Amongst urban communities who have not ever had dignified economic opportunities, some people have engaged in dangerous underground markets and had guns as a way to “enforce”personal safety and a source of material access. When those people are demonized by the more fortunate, from the more fortunate watching hate-driven media rhetoric, who increases their own gun purchases?  They also increase gun purchases in response to fake accusations online of a communist government takeover. The isolating “us vs them” mentality, whether it’s “us vs the government” or “us vs criminals” is gasoline on the fire of fear generated by despair and isolation. Online growth as entertainment, the reduction of public commons spaces, and increased stresses, time at work has created this isolation and loneliness. Suicide accounts for 60 percent of gun deaths. Addressing safe storage outreach could help since most desperate individuals get guns from inside the home of a family member. 

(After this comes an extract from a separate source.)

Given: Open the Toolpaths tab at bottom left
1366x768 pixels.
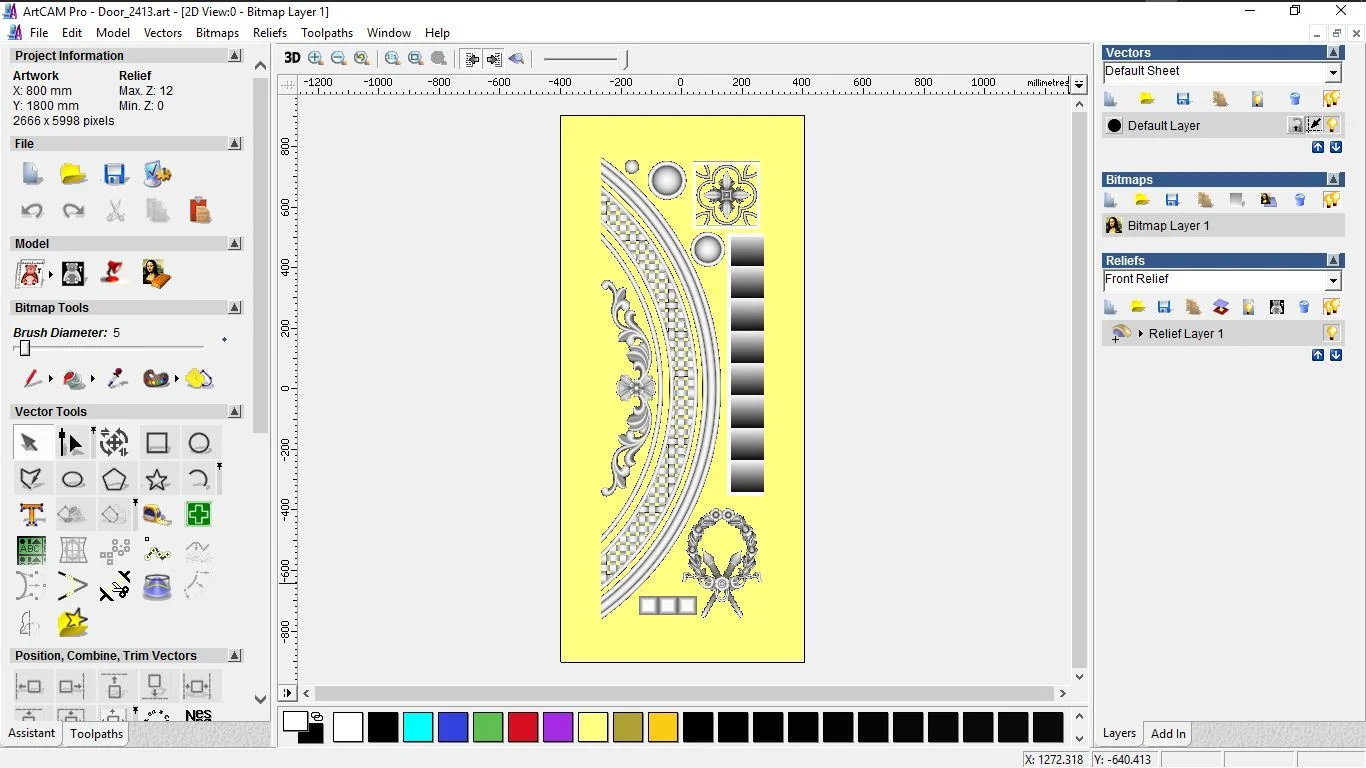Looking at the screenshot, I should (x=97, y=733).

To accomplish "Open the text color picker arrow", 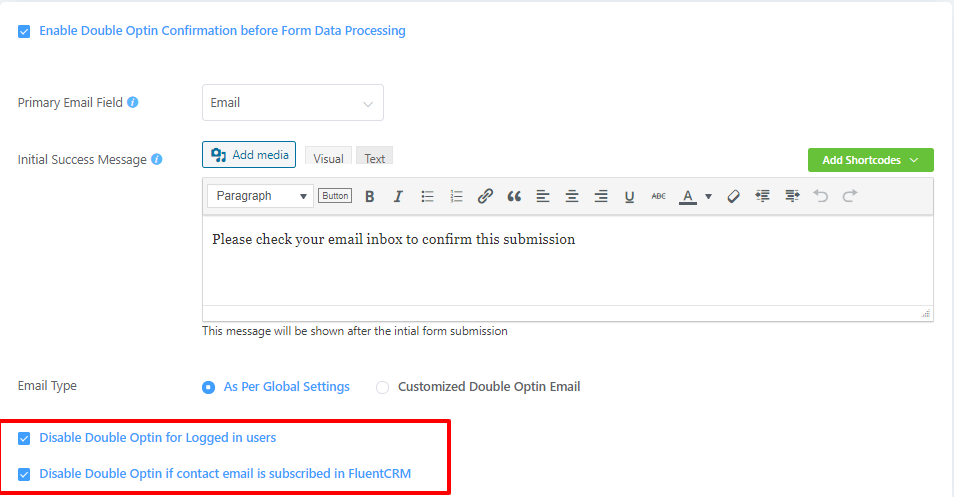I will point(708,197).
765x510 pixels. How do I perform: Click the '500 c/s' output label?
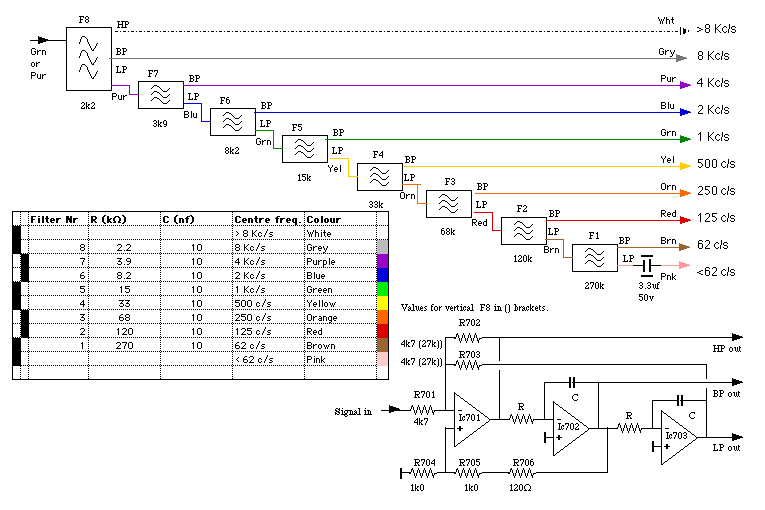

So, who is feeding fear and distrust of each other? The corporate media, especially right-wing outlets like Fox News. When a shooting occurs from a white man the narrative is he is a lone wolf suffering from mental illness. When it occurs from someone from any other group, the media condemns the whole group. 

Our political environment is culpable for all this harm. With the enactment of Citizens United and dark money, legislation is pre-written and enacted not by and for the people, but by and for the top 1 percent. The gun lobby is one of the most influential interest groups and has actively opposed any kind of gun legislation which could save lives. And the corporate far right media has helped drive recent legislation in the wrong direction rather than acting as a critical analytical tool of democracy.

Other industrialized nations do not have this level of gun violence to such a huge extent. Their economic safety nets are better, and their gun laws are more sensible. Full stop. 

It is time for mass rallies that won’t quit. Time to lean on our lawmakers. Time to show bloodied bodies of dead children to them. Because there isn’t the political will to make sweeping enough change for this to end without a unified coalition pushing upward.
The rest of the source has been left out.